**Problem**: After locating the line containing "The width and" in the entries below, please write out that line and the rest through the end exactly. Omit pictures.

== Segment start ==

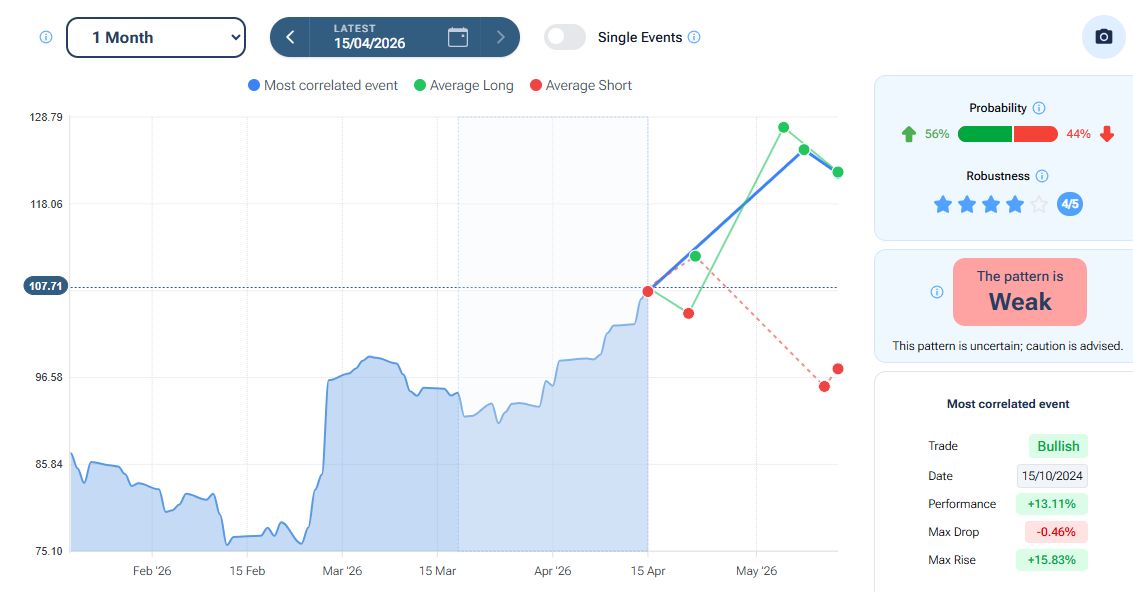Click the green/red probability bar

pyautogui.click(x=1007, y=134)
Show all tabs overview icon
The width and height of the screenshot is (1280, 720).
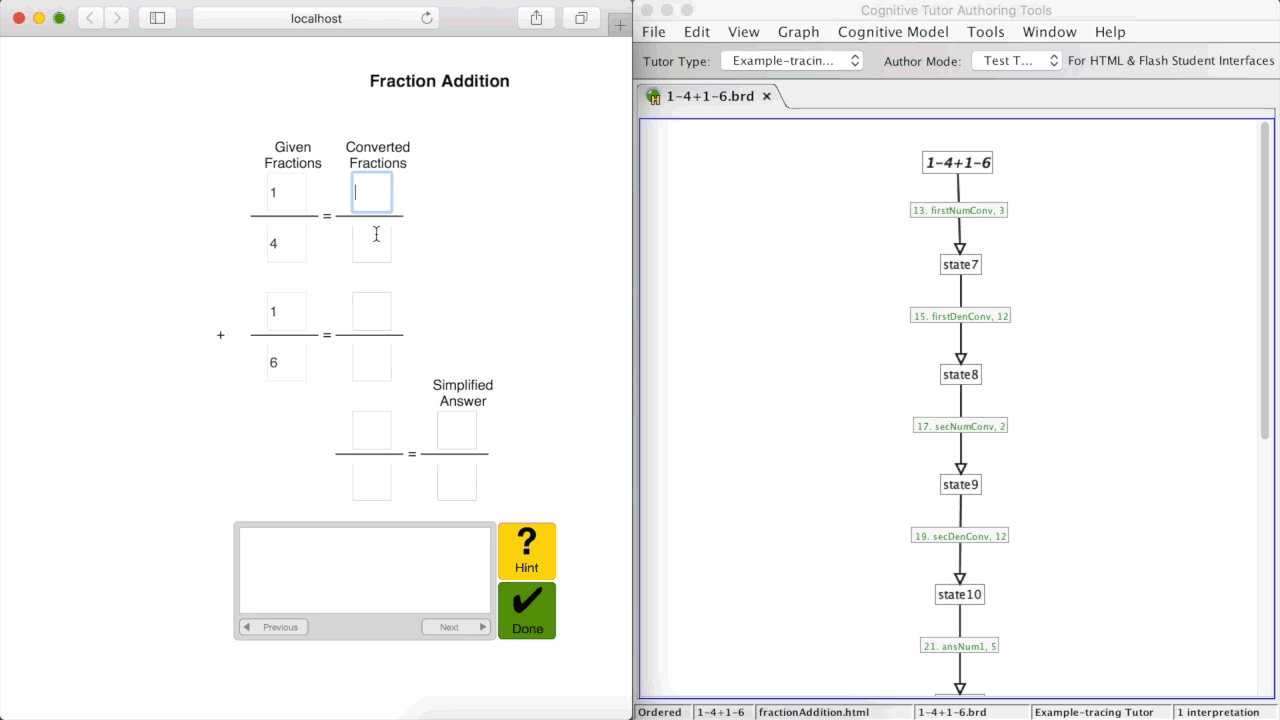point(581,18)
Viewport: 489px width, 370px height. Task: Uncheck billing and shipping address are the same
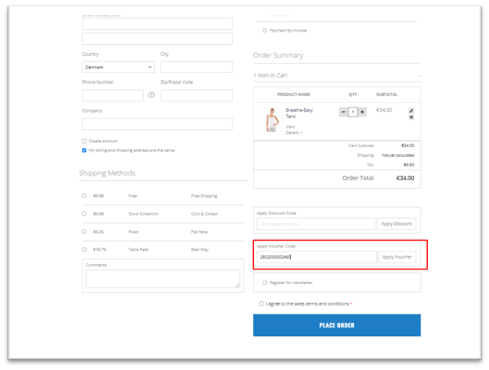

== Segment end ==

**Answer box**:
The width and height of the screenshot is (1280, 720).
point(581,18)
Viewport: 489px width, 370px height. Task: Uncheck billing and shipping address are the same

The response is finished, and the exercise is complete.